THE REQUEST:
Rewrite the entries from the line containing "You are a computer-use" through the end, swapping "binoculars" for "magnifier" and changing nothing else. Omit the pictures.

SOURCE MATERIAL:
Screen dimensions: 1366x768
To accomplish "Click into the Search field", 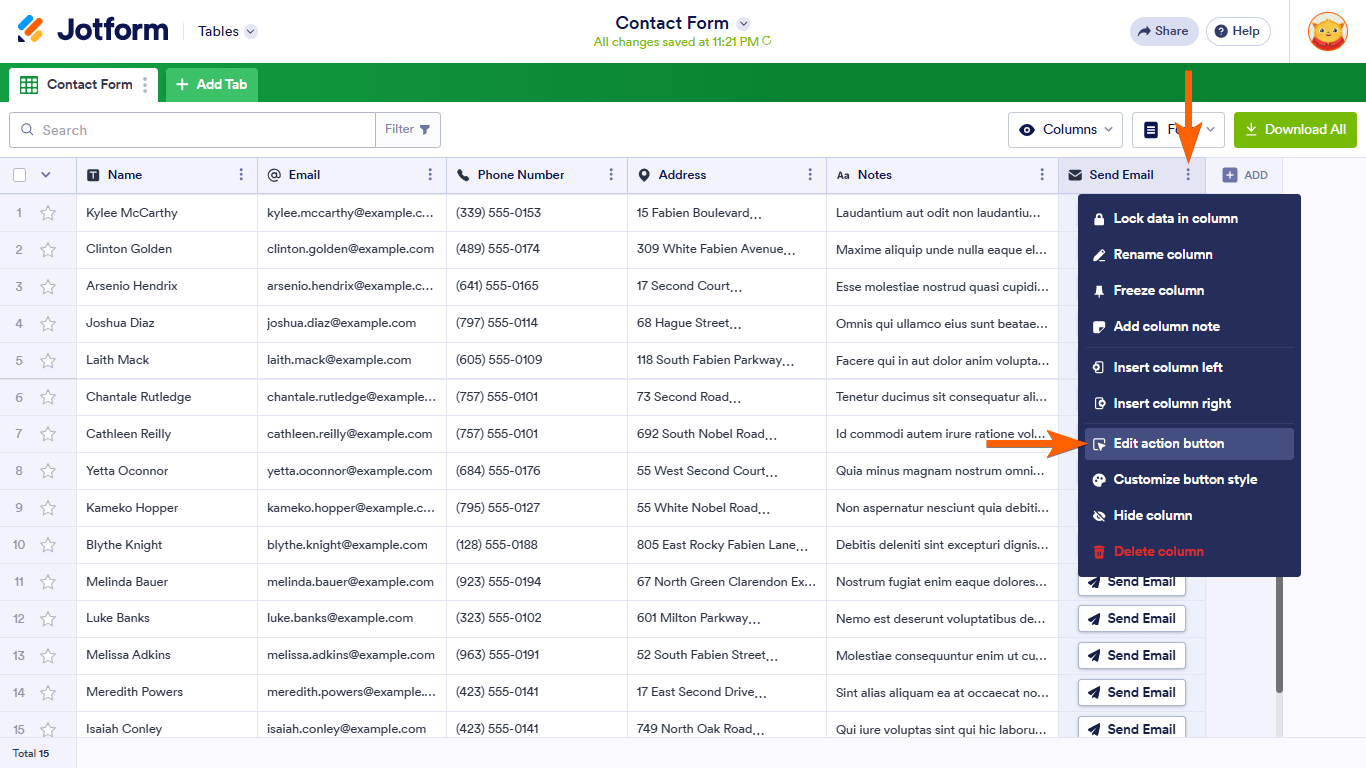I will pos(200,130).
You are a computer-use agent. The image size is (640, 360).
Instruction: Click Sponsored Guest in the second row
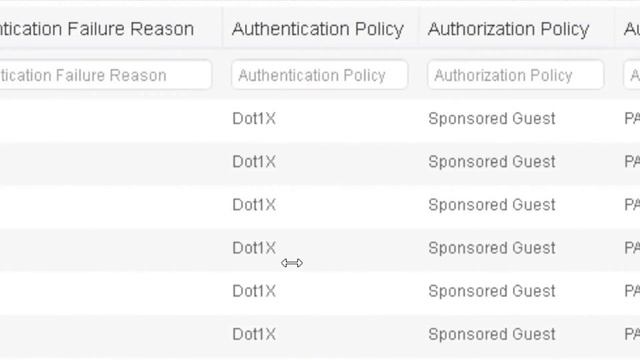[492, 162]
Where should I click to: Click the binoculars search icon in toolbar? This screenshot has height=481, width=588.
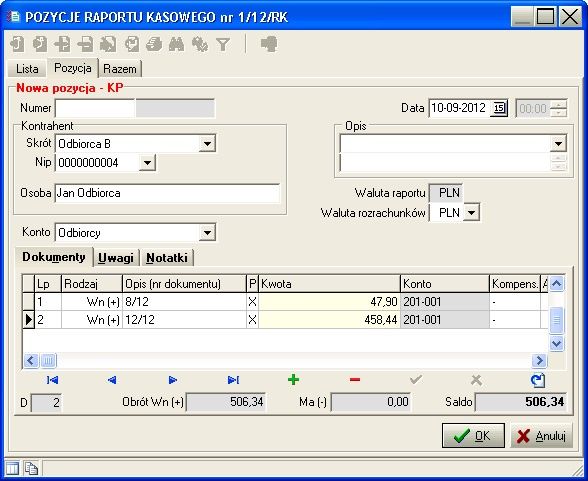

OUTPUT OF THE TASK:
You are a computer-use agent. The image size is (640, 360).
Instruction: Click Sponsored Guest in the second row
[492, 162]
Where should I click to: Click the magnifier search icon in toolbar? This screenshot has height=481, width=588.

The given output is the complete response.